▶ _WHAT IS BEING ASKED_
The response must consist of the lines from the one holding "Obchodní věstník (317, 16)" through the final line of the entries, given again exactly and without any pictures.

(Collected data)
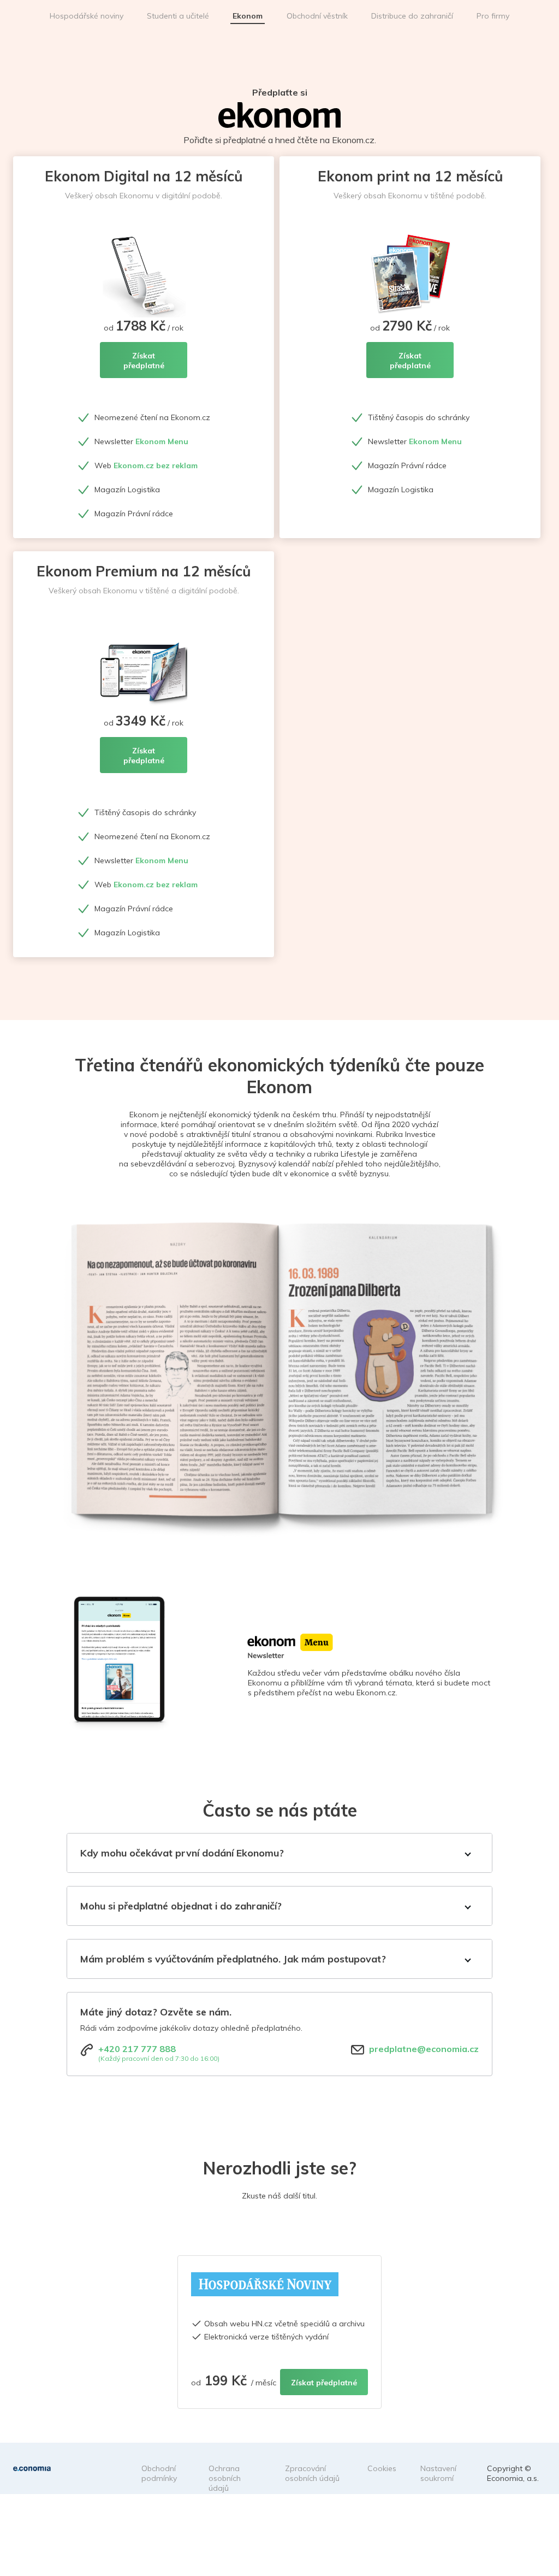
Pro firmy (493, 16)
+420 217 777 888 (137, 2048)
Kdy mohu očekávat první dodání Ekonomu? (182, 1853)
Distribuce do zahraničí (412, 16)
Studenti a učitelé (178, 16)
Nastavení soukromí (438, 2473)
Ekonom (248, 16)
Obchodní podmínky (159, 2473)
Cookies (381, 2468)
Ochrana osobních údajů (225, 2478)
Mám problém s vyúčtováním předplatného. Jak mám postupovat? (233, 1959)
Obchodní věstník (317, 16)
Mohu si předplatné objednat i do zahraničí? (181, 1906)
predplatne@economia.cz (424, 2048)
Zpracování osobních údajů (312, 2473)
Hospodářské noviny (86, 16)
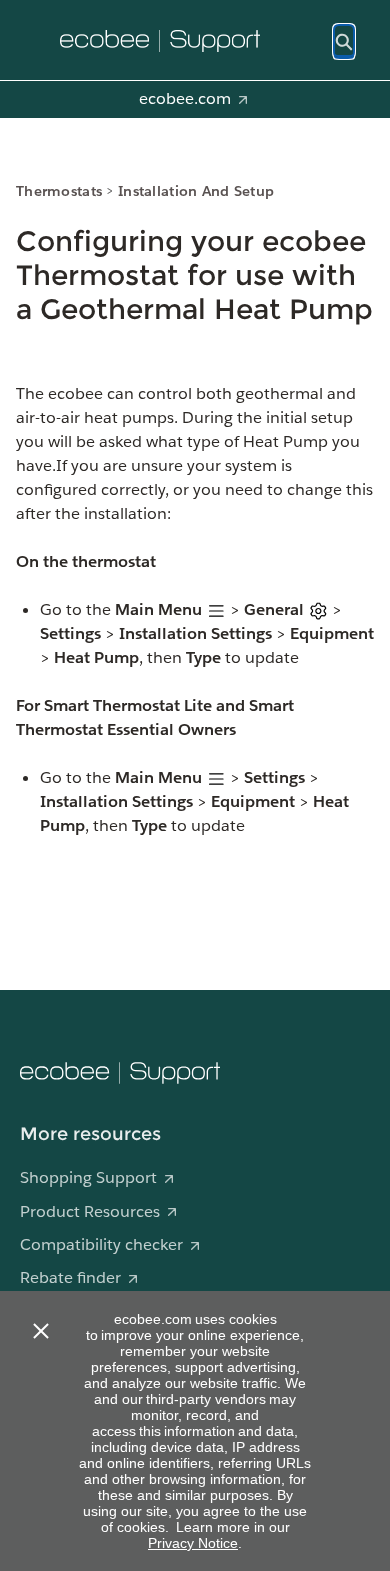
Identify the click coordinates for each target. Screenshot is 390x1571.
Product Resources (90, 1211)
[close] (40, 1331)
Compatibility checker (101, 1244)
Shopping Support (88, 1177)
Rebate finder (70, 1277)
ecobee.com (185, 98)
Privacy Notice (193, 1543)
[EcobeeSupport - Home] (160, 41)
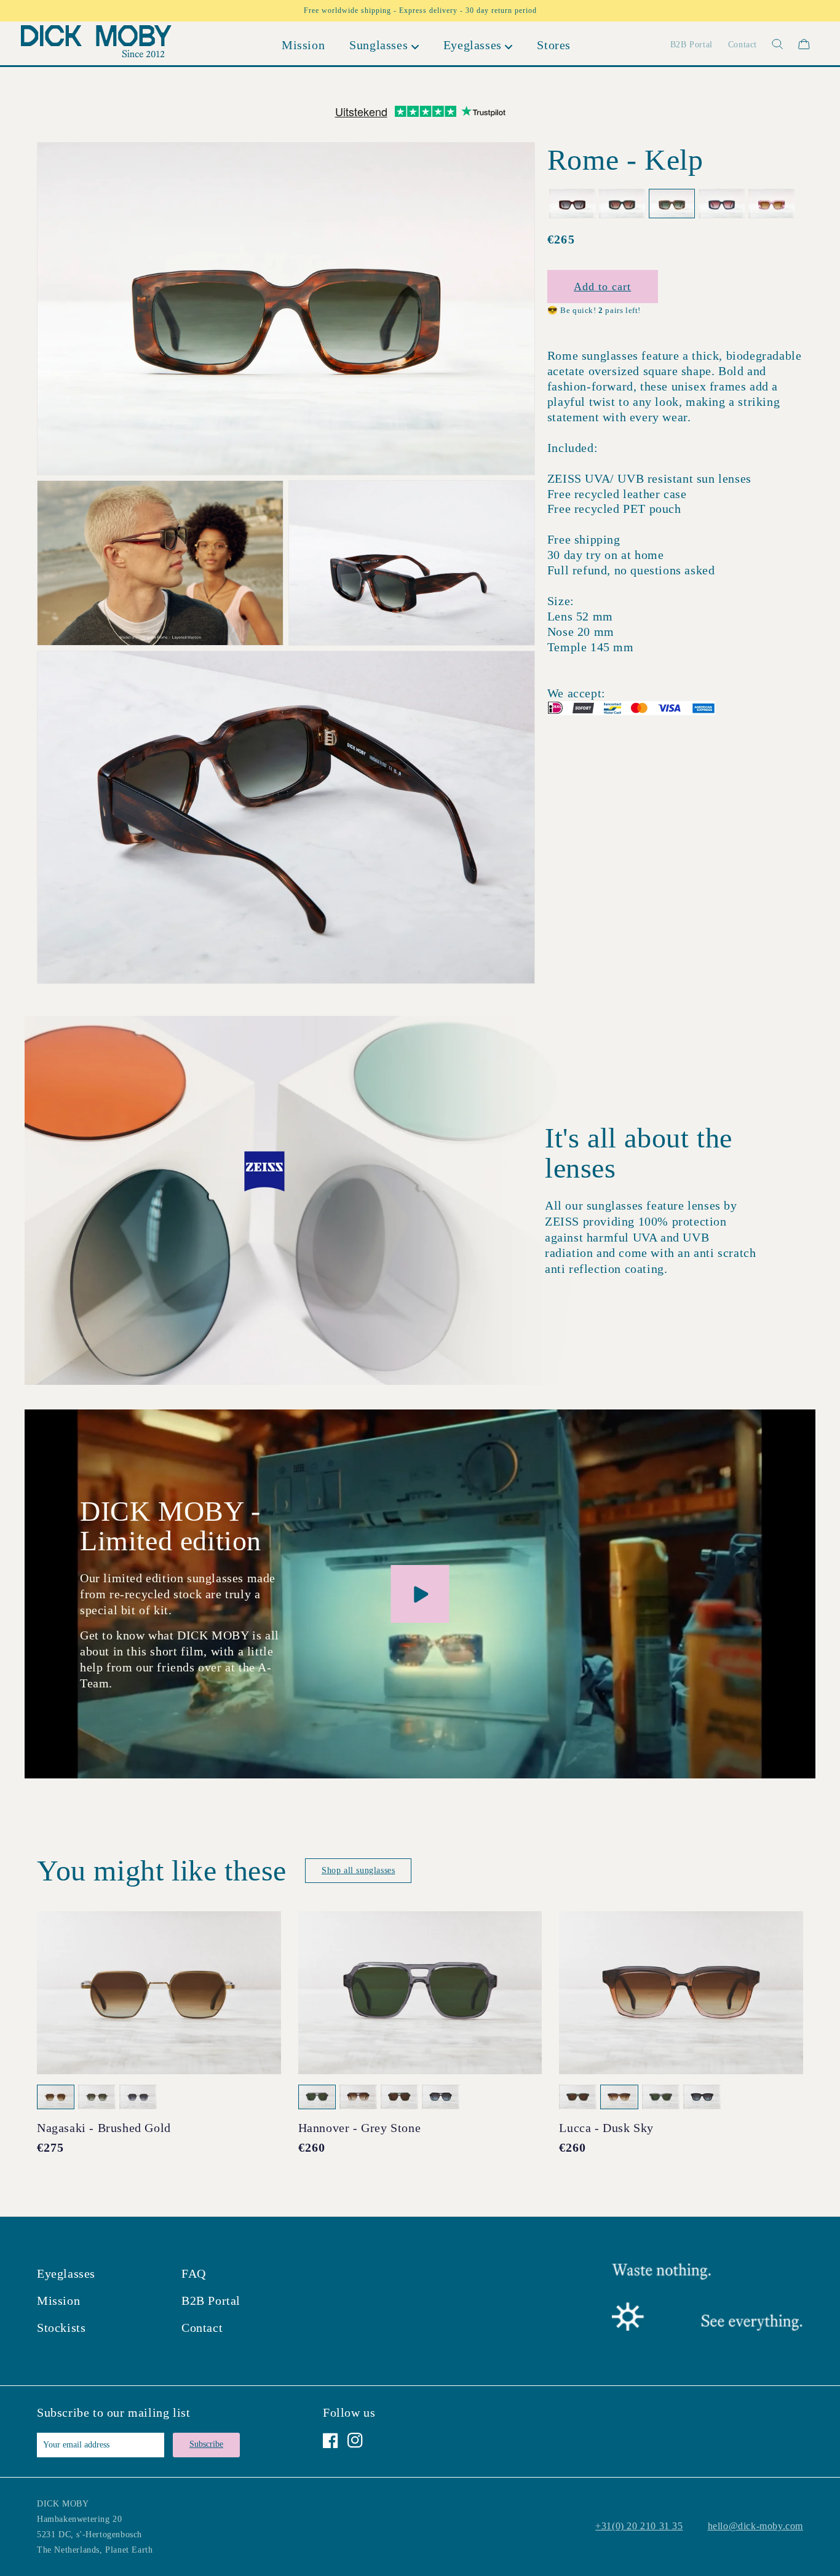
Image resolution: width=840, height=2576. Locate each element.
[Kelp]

▶ _ANSWER BOX_
Obchodní věstník (317, 16)
Mohu si předplatné objednat i do zahraničí? (181, 1906)
predplatne@economia.cz (424, 2048)
Zpracování osobních údajů (312, 2473)
Hospodářské noviny (86, 16)
Identify the click coordinates for each target. Screenshot is 390x1571.
Product Resources (90, 1211)
[close] (40, 1331)
Compatibility checker (101, 1244)
Shopping Support (88, 1177)
Rebate finder (70, 1277)
ecobee.com (185, 98)
Privacy Notice (193, 1543)
[EcobeeSupport - Home] (160, 41)
Image resolution: width=840, height=2576. Locate each element.
[Kelp]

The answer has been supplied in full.